_WHAT YOU WILL DO:_ Please return each line of the listing exactly as given.

_EXTRACTED INFORMATION:_
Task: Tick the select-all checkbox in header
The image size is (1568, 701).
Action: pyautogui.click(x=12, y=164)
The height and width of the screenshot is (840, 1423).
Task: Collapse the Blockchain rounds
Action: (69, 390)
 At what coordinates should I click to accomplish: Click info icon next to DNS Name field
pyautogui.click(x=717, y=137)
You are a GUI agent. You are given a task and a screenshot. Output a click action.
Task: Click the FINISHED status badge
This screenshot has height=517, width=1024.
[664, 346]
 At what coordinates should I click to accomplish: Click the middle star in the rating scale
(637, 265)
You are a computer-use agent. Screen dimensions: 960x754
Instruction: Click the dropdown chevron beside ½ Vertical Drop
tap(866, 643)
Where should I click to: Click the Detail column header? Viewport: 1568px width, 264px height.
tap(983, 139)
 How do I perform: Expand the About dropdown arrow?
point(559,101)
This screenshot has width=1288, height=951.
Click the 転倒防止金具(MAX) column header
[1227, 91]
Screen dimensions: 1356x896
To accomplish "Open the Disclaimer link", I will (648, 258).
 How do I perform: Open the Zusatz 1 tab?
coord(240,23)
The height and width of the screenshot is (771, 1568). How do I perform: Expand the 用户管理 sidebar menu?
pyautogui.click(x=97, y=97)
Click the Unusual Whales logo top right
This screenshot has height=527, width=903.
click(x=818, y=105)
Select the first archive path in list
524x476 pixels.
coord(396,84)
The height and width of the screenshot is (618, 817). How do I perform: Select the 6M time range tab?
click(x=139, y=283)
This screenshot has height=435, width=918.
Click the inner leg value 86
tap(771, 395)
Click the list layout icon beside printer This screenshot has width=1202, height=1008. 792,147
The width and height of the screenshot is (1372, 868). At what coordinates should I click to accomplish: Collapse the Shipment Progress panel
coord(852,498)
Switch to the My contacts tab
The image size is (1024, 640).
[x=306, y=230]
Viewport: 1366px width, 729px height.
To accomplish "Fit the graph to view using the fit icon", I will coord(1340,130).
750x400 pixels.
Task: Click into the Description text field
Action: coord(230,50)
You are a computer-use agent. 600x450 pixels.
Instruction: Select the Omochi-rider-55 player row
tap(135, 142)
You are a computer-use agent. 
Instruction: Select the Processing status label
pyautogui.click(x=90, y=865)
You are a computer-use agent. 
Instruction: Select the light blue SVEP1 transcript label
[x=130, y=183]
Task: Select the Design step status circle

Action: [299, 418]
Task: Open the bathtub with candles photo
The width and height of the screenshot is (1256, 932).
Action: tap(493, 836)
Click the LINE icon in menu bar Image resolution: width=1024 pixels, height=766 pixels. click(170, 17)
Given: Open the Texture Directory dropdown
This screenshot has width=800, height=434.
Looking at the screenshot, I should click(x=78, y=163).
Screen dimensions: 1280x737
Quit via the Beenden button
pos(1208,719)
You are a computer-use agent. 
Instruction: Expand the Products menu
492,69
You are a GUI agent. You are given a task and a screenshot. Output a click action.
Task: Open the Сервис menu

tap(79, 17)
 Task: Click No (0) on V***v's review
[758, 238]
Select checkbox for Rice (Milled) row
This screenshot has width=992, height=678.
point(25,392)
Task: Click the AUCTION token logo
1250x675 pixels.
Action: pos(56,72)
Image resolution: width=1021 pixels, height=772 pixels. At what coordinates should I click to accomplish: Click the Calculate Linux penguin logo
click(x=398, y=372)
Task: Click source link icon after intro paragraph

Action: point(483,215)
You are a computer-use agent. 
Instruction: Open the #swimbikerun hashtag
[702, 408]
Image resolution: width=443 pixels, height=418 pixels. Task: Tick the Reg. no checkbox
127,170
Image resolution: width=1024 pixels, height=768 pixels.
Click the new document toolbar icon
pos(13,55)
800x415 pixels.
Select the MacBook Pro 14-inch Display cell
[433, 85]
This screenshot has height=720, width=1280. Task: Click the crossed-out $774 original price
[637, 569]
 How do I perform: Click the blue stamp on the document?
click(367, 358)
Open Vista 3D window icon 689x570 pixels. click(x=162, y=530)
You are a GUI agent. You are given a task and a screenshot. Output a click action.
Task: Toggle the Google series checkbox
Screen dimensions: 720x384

_ANSWER SECTION:_
Task: Tick the select-all checkbox in header
The image size is (1568, 701).
Action: pyautogui.click(x=12, y=164)
The height and width of the screenshot is (840, 1423).
Task: Collapse the Blockchain rounds
Action: (69, 390)
 At what coordinates should I click to accomplish: Click info icon next to DNS Name field
pyautogui.click(x=717, y=137)
You are a GUI agent. You are given a task and a screenshot. Output a click action.
Task: Click the FINISHED status badge
This screenshot has height=517, width=1024.
[664, 346]
 At what coordinates should I click to accomplish: Click the middle star in the rating scale
(637, 265)
You are a computer-use agent. Screen dimensions: 960x754
Instruction: Click the dropdown chevron beside ½ Vertical Drop
tap(866, 643)
Where should I click to: Click the Detail column header? Viewport: 1568px width, 264px height.
tap(983, 139)
 How do I perform: Expand the About dropdown arrow?
point(559,101)
This screenshot has width=1288, height=951.
Click the 転倒防止金具(MAX) column header
[1227, 91]
Screen dimensions: 1356x896
To accomplish "Open the Disclaimer link", I will (648, 258).
 How do I perform: Open the Zusatz 1 tab?
coord(240,23)
The height and width of the screenshot is (771, 1568). How do I perform: Expand the 用户管理 sidebar menu?
pyautogui.click(x=97, y=97)
Click the Unusual Whales logo top right
This screenshot has height=527, width=903.
click(x=818, y=105)
Select the first archive path in list
524x476 pixels.
coord(396,84)
The height and width of the screenshot is (618, 817). How do I perform: Select the 6M time range tab?
click(x=139, y=283)
This screenshot has height=435, width=918.
Click the inner leg value 86
tap(771, 395)
Click the list layout icon beside printer This screenshot has width=1202, height=1008. 792,147
The width and height of the screenshot is (1372, 868). At what coordinates should I click to accomplish: Collapse the Shipment Progress panel
coord(852,498)
Switch to the My contacts tab
The image size is (1024, 640).
[x=306, y=230]
Viewport: 1366px width, 729px height.
To accomplish "Fit the graph to view using the fit icon", I will coord(1340,130).
750x400 pixels.
Task: Click into the Description text field
Action: coord(230,50)
You are a computer-use agent. 600x450 pixels.
Instruction: Select the Omochi-rider-55 player row
tap(135, 142)
You are a computer-use agent. 
Instruction: Select the Processing status label
pyautogui.click(x=90, y=865)
You are a computer-use agent. 
Instruction: Select the light blue SVEP1 transcript label
[x=130, y=183]
Task: Select the Design step status circle

Action: [299, 418]
Task: Open the bathtub with candles photo
The width and height of the screenshot is (1256, 932).
Action: tap(493, 836)
Click the LINE icon in menu bar Image resolution: width=1024 pixels, height=766 pixels. click(170, 17)
Given: Open the Texture Directory dropdown
This screenshot has width=800, height=434.
Looking at the screenshot, I should click(x=78, y=163).
Screen dimensions: 1280x737
Quit via the Beenden button
pos(1208,719)
You are a computer-use agent. 
Instruction: Expand the Products menu
492,69
You are a GUI agent. You are given a task and a screenshot. Output a click action.
Task: Open the Сервис menu

tap(79, 17)
 Task: Click No (0) on V***v's review
[758, 238]
Select checkbox for Rice (Milled) row
This screenshot has width=992, height=678.
point(25,392)
Task: Click the AUCTION token logo
1250x675 pixels.
Action: pos(56,72)
Image resolution: width=1021 pixels, height=772 pixels. At what coordinates should I click to accomplish: Click the Calculate Linux penguin logo
click(x=398, y=372)
Task: Click source link icon after intro paragraph

Action: point(483,215)
You are a computer-use agent. 
Instruction: Open the #swimbikerun hashtag
[702, 408]
Image resolution: width=443 pixels, height=418 pixels. Task: Tick the Reg. no checkbox
127,170
Image resolution: width=1024 pixels, height=768 pixels.
Click the new document toolbar icon
pos(13,55)
800x415 pixels.
Select the MacBook Pro 14-inch Display cell
[433, 85]
This screenshot has height=720, width=1280. Task: Click the crossed-out $774 original price
[637, 569]
 How do I perform: Click the blue stamp on the document?
click(367, 358)
Open Vista 3D window icon 689x570 pixels. click(x=162, y=530)
You are a GUI agent. You are given a task and a screenshot. Output a click action.
Task: Toggle the Google series checkbox
Screen dimensions: 720x384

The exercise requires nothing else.